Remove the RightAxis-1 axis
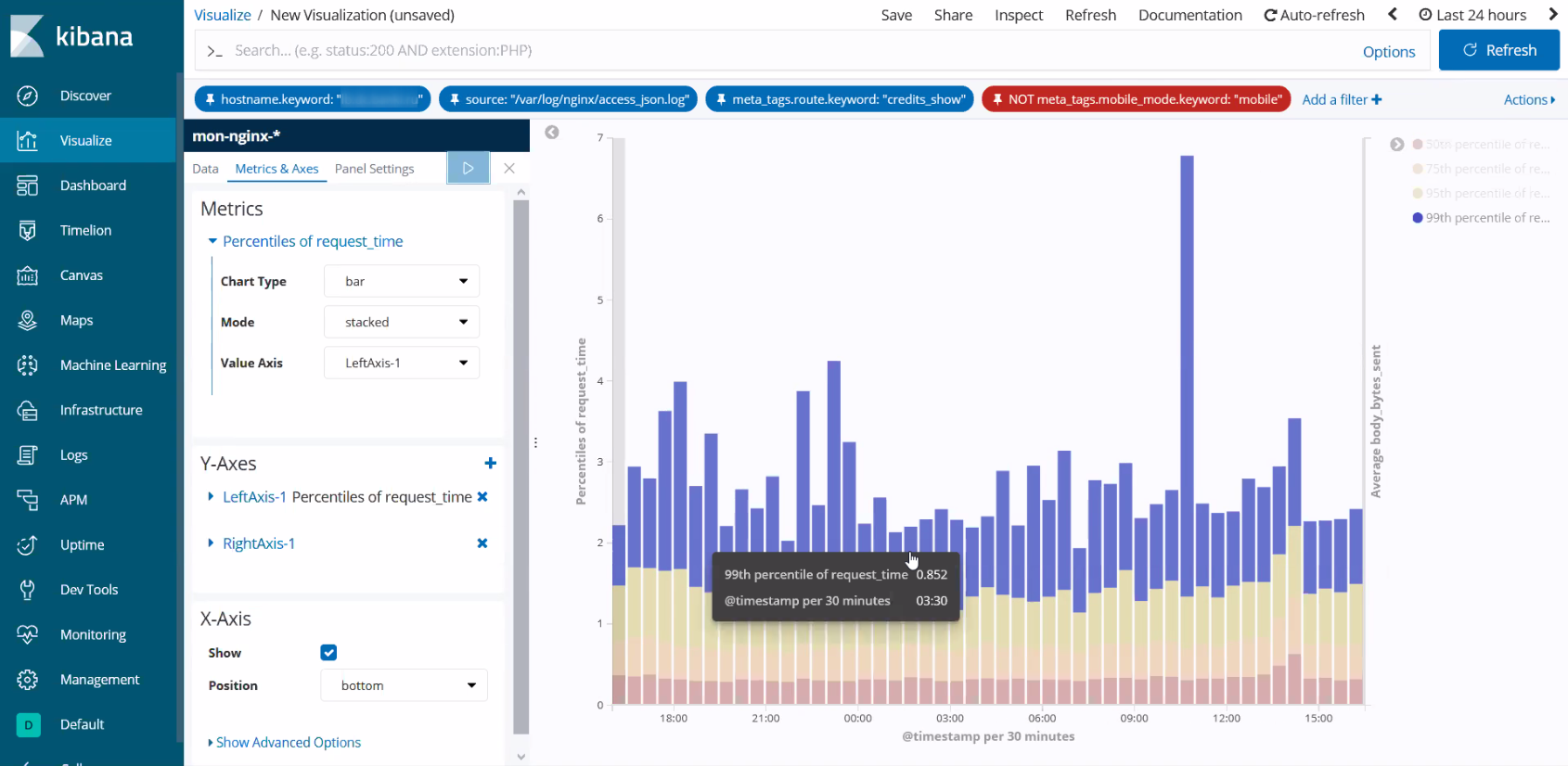This screenshot has height=766, width=1568. click(x=482, y=543)
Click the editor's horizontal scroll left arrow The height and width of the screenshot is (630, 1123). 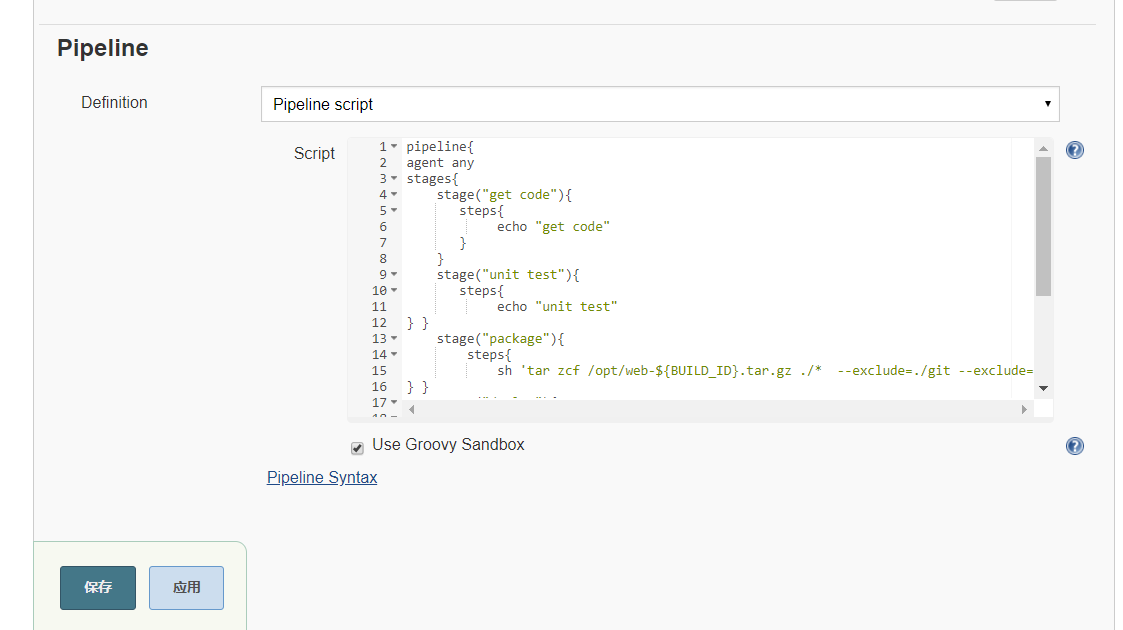click(x=412, y=410)
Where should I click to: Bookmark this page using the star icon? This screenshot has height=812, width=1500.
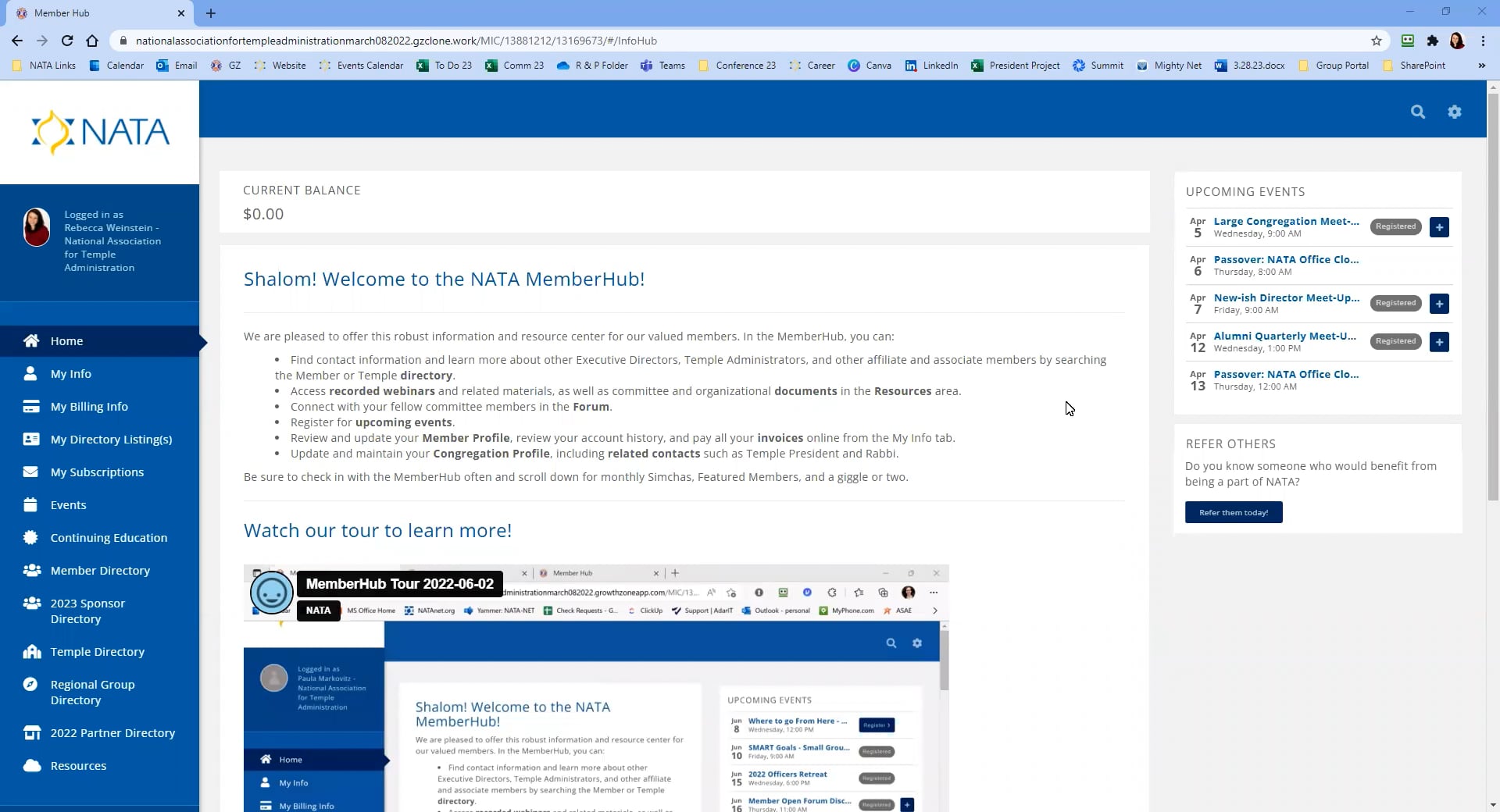click(1377, 41)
----
What to do:
Extract everything in the records from the line containing "Where should I" down to the end of the records, reproducing each line verbatim and omitting the pictures.

Finished exercise:
Where should I click to: Bookmark this page using the star icon? This screenshot has height=812, width=1500.
click(1377, 41)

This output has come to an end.